The work of the Immigration Directorates (Q4 2015) Contents

5Immigration Enforcement

The Migration Refusal Pool and curtailment of leave

72.Anyone whose temporary or permanent migration application is refused by UK Visas and Immigration or whose leave to remain has expired enters the Migration Refusal Pool (MRP). The MRP was set up in 2008. Asylum applications are excluded from it. It includes people who might have left the UK (but departure has not yet been confirmed) or secured a grant of leave in a different way (and records have not yet been linked to show this). Immigration Enforcement manages the MRP, and this forms a major part of its workload. Cases leave the pool as people are confirmed to have left the UK, are granted leave, or lodge an appeal or new application.

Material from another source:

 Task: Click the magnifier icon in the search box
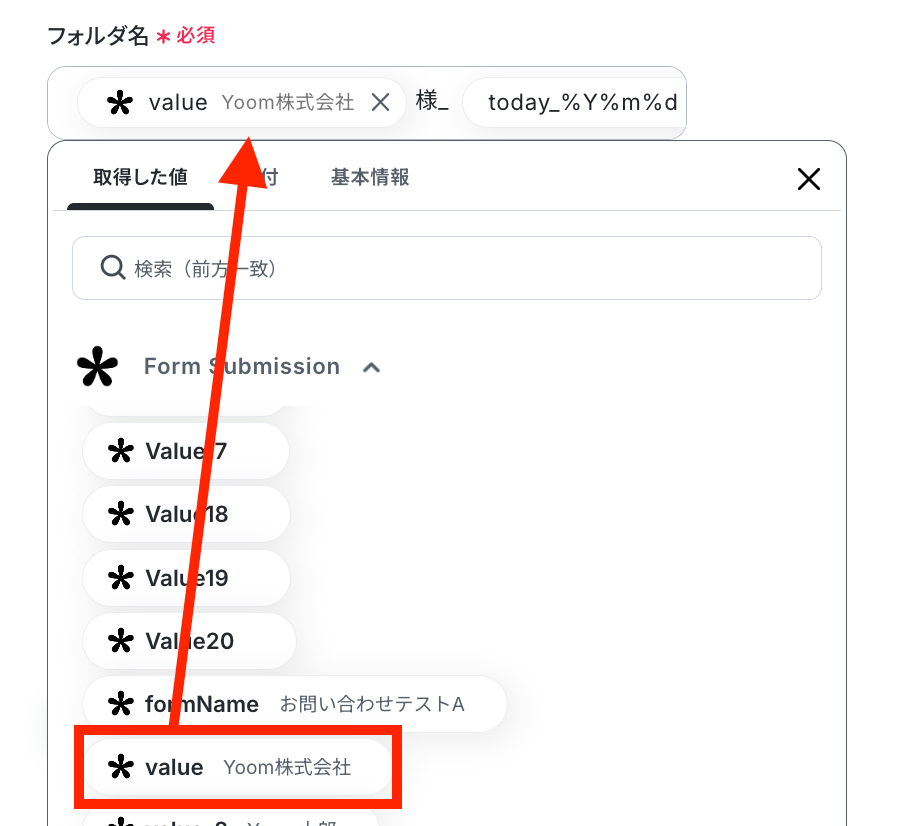[x=112, y=268]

Chart 11: Size of Migration Refusal Pool at end of quarter

Chart showing size of migration refusal pool from the first quarter of 2012 to the last quarter of 2015

Source: Home Office, Immigration enforcement transparency data, February 2016 (and previous data releases), Table Post_MRP_01

73.In September 2012, the Home Office contracted Capita to carry out a data cleansing operation on the Migration Refusal Pool. By the end of Q4 2015, Capita had assessed 460,900 records (122,000 in 2015). Of these, 243,000 had been passed back to the Home Office to progress for further casework, be that removal or confirmation that the individual had applied for another route to remain in the UK. 98,400 had been confirmed as having departed from the UK, and in 99,400 cases no contact could be made.66

Improved performance

Chart 12: Number of records in the pre-2008 Migration Refusal Pool

Chart showing number of records in the pre-2008 Migration Refusal Pool from the last quarter of 2013 to the last quarter of 2015

Source: Home Office, Immigration enforcement transparency data, February 2016, Table Pre_MRP_01

74.An inspection of the curtailment process for Tier 4 visas by David Bolt, the Independent Chief Inspector of Borders and Immigration (ICIBI), found that cases were being entered into the Migration Refusal Pool unnecessarily.68 For example, cases in which leave had been curtailed but were still within a period of grace (to ‘wrap up’ their stay and depart) were being entered into the MRP and referred to Capita only for Capita to, correctly, bounce them back to the Home Office because there was a ‘barrier to removal’—namely that the student was still entitled to be in the UK. The ICIBI also found cases being entered into the MRP where Advance Passenger Information (API) showed that the individual had either already departed the UK or never arrived in the first place. As the ICIBI noted, in both cases this was wasted effort for all parties. In its response to his Report the Government agreed that both issues would be, or were being, addressed.69

75.The ICIBI also noted that Immigration Enforcement had no process for monitoring ‘curtailment not pursued’ (CNP) cases—ones which Immigration Enforcement had chosen not to pursue because either the student’s leave had already expired or the student had fewer than 60 days leave remaining at the time of the curtailment consideration, meaning that the Home Office expected these individuals either to have returned home or to have extended their leave in another category. He observed that:

Between 1 April [2014] and 31 March 2015, the Home Office made 71,601 CNP decisions. Many of these individuals may have departed the UK or have been granted leave to remain on other grounds. However, the true position, including the number and whereabouts of those who have remained in the UK illegally, is not known.70

We consider the issue of removing foreign national offenders separately at paragraph 89.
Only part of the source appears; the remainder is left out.